A Guerra da Ucrânia e o genocídio na Palestina, além de garantirem os lucros da indústria armamentista, no capitalismo em crise, cumprem também o papel de fortalecer o imperialismo estadunidense em meio ao delineamento de uma geopolítica multipolar marcada pela atuação da China, de sua aliança política, econômica e militar com a Rússia, e da consolidação dos BRICS, como instituição promotora de trocas comerciais e apoio econômico recíproco, alternativos à esfera de influência dos Estados Unidos.

A acentuação da exploração da classe trabalhadora  e dos recursos naturais dos países periféricos se faz dentro de uma democracia liberal fragilizada e por isso cada vez mais ameaçada pela ascensão de grupos de extrema direita, que se credenciam a aplicar a agenda neoliberal, porém, se apresentado como alternativa fora do sistema político em crise, empunhando bandeiras de luta contra a imigração, o feminismo, os direitos dos grupos LGBT e um conjunto de políticas afirmativas reconhecidas dentro dessa mesma democracia liberal.

No plano nacional, há convergência quanto à centralidade de fortalecer as mobilizações de rua no enfrentamento à extrema direita e ao governo Lula, especialmente sua política econômica configurada pelo Novo Arcabouço Fiscal (NAF) e todos os seus desdobramentos no desmonte do serviço público e das políticas sociais.

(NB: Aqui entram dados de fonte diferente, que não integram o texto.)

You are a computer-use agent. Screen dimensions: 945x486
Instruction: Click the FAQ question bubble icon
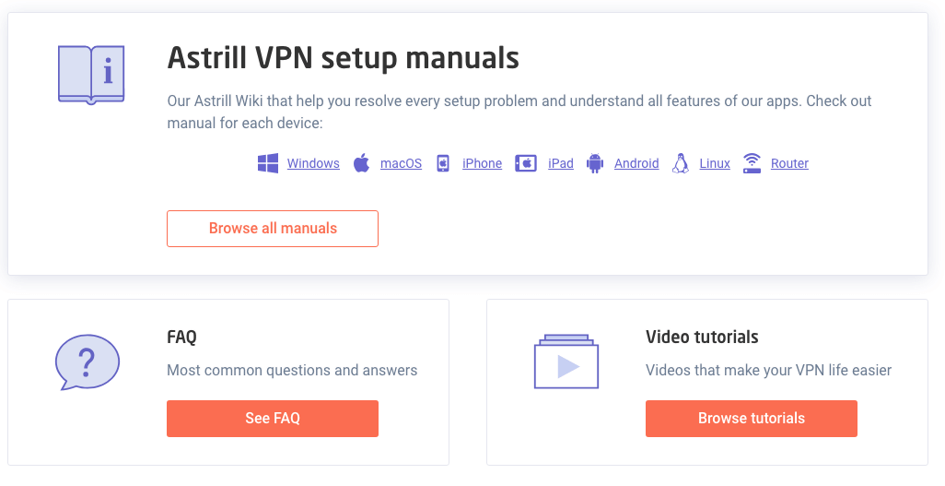(x=88, y=362)
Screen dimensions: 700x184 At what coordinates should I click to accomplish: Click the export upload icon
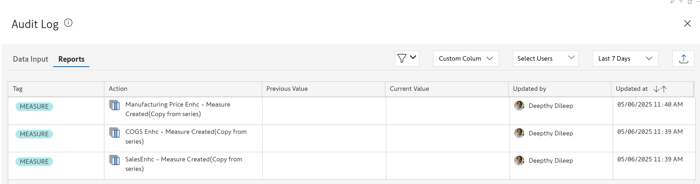click(x=683, y=59)
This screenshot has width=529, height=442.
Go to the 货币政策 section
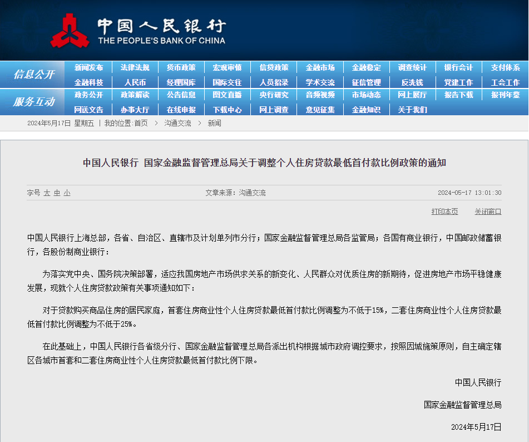[x=181, y=67]
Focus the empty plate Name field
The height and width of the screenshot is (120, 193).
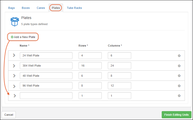46,96
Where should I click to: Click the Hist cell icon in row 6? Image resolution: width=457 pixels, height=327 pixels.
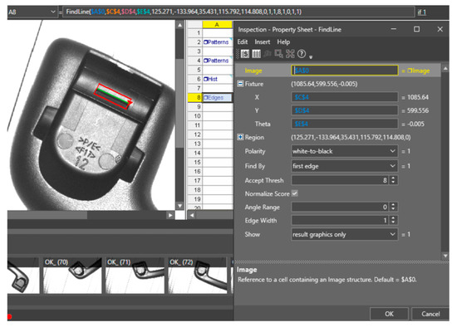[x=206, y=79]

No enfrentamento ao governo Lula há caracterizações desse governo que vão desde aquela que admite colocá-lo no caminho certo do cumprimento do programa social referendado nas urnas até a que afirma explicitamente o objetivo de derrotá-lo junto com a extrema direita. Em sentido geral prevalece a tese de enfrentar um governo subjugado e aderido às forças do capital.

Em todas essas caracterizações falta conferir ao Congresso Nacional o papel que ele tem desempenhado no sentido de representante maior dos interesses do capital financeiro, do agronegócio e das mineradoras e, nessa toada, criador de todas as dificuldades possíveis para que o governo Lula não cumpra os compromissos sociais assumidos na eleição de 2022 e se submeta à agenda neoliberal.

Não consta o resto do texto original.